DARPA has revealed more details of the Tactically Exploited Reconnaissance Node (Tern) program that aims to turn smaller US Navy ships into miniature aircraft carriers for Unmanned Air Vehicles (UAV). Phase 3 of program to develop a tail-sitting flying wing designed to take off and land vertically from destroyers and other small ships was awarded to Northrop Grumman, which will build a full-scale demonstrator for sea trials.
Named after the family of long-distance migrating seabirds, Tern is a joint program between DARPA and the US Navy's Office of Naval Research (ONR). Its goal is to develop launch and recovery systems for a medium-altitude, long-endurance, unmanned aircraft comparable in size to a Reaper drone and capable of operating from a small flight deck in heavy seas up to Sea State 5.
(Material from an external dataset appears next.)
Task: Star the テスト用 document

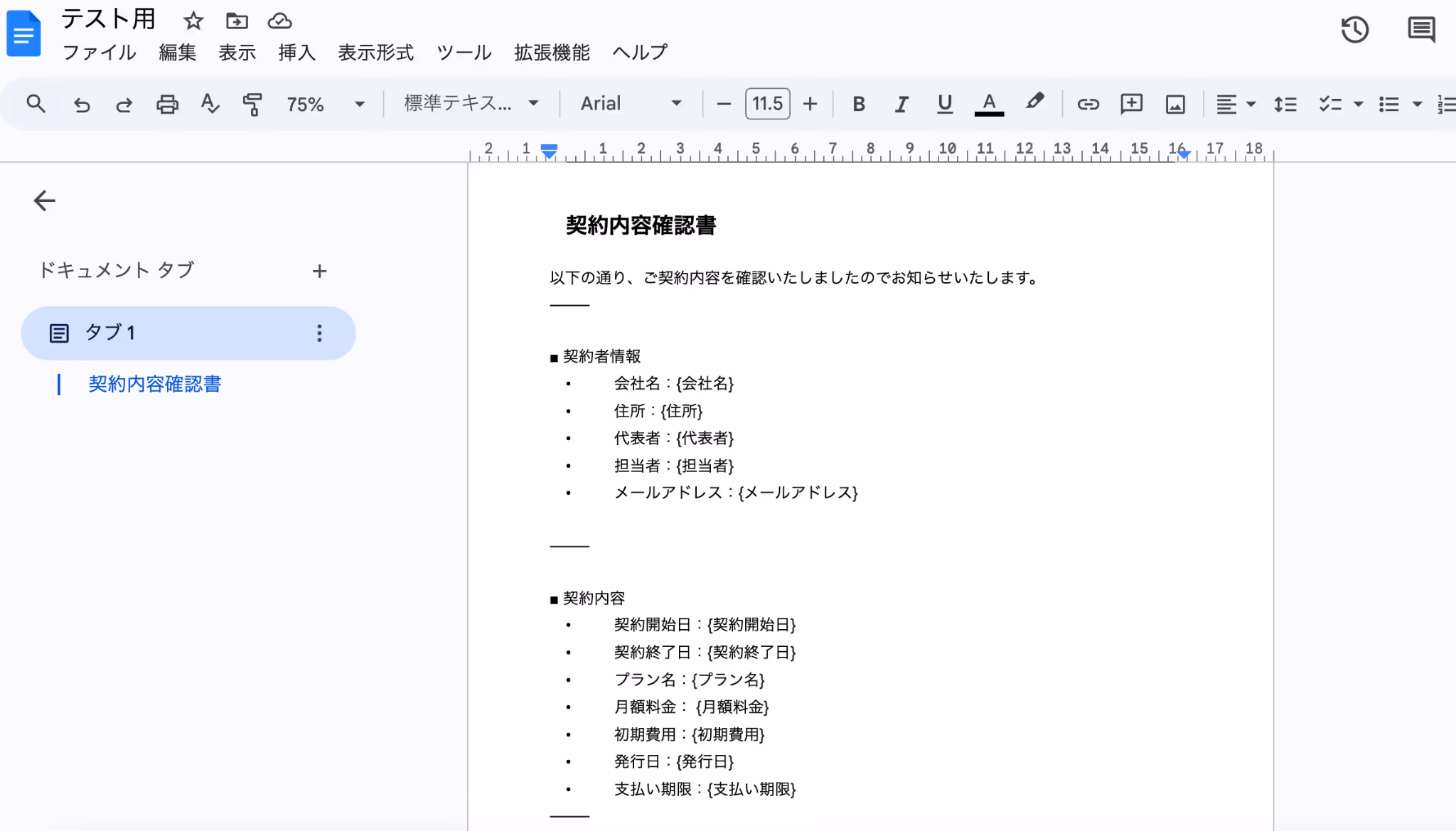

Until now, few details about the Tern were made public, but DARPA has released a Northrop concept image showing an unmanned flying wing that takes off and lands from a tail-sitting position using twin counter-rotating, nose-mounted propellers similar to those on the experimental Convair XFY-1 Pogo of the 1950s that failed to make it past prototype stage.
According to DARPA, this configuration will allow the Tern to lift off vertically from a ship's flight deck, change to horizontal flight, complete a mission, reorient itself, then make a vertical landing on its mothership. When not in use, the craft can be stowed away securely below deck or in the hangar.
Phase 3 tasks Northrop with building a demonstrator aircraft, which will be put through shore-based testing before starting sea trials using a test platform with a flight deck similar to that on a destroyer.
"The design we have in mind for the Tern demonstrator could greatly increase the effectiveness of any host ship by augmenting awareness, reach and connectivity," says Dan Patt, DARPA program manager. "We continue to make progress toward our goal to develop breakthrough technologies that would enable persistent ISR and strike capabilities almost anywhere in the world at a fraction of current deployment costs, time, and effort."